▸ Exercise
Locate and copy each line in the data that contains the word "computer".

(Data records)
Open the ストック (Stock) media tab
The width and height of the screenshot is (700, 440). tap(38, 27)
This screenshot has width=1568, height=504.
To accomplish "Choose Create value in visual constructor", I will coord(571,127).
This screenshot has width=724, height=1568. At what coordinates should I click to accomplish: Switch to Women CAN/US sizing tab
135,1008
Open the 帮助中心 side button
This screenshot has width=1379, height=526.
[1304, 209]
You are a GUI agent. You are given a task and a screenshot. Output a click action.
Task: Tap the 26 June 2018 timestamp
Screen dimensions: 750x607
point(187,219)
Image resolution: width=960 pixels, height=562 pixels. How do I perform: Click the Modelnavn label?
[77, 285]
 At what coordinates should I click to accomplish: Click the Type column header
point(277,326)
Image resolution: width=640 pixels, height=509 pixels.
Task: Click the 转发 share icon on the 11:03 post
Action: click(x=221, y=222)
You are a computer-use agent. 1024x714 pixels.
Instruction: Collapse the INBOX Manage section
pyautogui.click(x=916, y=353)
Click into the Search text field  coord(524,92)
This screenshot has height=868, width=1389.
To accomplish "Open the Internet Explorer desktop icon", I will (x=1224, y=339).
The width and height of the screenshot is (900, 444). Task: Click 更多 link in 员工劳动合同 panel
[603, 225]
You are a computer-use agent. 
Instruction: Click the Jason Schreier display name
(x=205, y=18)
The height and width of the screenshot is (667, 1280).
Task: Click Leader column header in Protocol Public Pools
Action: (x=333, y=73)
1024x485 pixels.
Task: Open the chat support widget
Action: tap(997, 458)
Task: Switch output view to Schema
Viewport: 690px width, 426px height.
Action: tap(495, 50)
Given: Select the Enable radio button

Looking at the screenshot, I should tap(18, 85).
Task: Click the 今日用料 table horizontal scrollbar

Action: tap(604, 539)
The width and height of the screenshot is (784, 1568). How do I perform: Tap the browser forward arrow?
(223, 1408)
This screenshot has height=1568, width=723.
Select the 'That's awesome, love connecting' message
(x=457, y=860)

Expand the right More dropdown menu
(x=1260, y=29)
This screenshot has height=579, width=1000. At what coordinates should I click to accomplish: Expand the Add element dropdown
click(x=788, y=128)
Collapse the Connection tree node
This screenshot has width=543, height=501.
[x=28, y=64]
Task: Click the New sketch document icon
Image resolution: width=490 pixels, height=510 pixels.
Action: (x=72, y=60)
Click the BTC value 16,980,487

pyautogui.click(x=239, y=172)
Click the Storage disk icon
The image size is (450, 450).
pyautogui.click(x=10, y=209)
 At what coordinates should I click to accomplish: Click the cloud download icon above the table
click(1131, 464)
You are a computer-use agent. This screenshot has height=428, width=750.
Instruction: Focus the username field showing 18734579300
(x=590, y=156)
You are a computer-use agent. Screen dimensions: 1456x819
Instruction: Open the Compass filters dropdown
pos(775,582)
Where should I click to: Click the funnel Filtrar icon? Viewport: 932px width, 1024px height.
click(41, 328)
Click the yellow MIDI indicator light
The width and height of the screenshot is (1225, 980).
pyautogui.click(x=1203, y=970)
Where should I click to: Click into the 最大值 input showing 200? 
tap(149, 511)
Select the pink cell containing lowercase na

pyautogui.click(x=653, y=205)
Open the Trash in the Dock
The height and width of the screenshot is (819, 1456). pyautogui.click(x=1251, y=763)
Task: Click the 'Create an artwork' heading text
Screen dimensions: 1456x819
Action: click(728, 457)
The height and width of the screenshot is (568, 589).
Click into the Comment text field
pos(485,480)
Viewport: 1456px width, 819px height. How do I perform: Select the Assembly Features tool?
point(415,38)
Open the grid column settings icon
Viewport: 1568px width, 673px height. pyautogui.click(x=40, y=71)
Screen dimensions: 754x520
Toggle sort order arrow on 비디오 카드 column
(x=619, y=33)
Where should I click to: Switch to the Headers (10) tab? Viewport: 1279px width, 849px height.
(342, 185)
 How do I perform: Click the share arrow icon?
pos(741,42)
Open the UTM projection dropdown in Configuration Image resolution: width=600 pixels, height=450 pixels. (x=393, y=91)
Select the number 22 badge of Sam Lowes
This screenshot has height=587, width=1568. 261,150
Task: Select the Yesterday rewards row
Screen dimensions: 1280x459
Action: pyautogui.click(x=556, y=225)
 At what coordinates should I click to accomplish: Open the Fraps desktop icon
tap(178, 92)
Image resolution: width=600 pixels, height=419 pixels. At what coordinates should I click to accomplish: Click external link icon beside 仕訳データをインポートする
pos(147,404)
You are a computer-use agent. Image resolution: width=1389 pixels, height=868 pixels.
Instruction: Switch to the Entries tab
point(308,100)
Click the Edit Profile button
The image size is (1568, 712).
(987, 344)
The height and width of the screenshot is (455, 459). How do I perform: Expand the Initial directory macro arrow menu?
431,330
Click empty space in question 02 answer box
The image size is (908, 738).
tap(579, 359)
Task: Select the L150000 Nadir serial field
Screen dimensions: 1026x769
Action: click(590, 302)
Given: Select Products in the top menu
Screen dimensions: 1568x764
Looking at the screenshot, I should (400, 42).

▸ Solution to this task
You are a computer-use agent. 1024x714 pixels.
You are a computer-use agent. 
You are a computer-use agent. This screenshot has height=428, width=750.
You are a computer-use agent. Screen dimensions: 1456x819
You are a computer-use agent. Image resolution: width=1389 pixels, height=868 pixels.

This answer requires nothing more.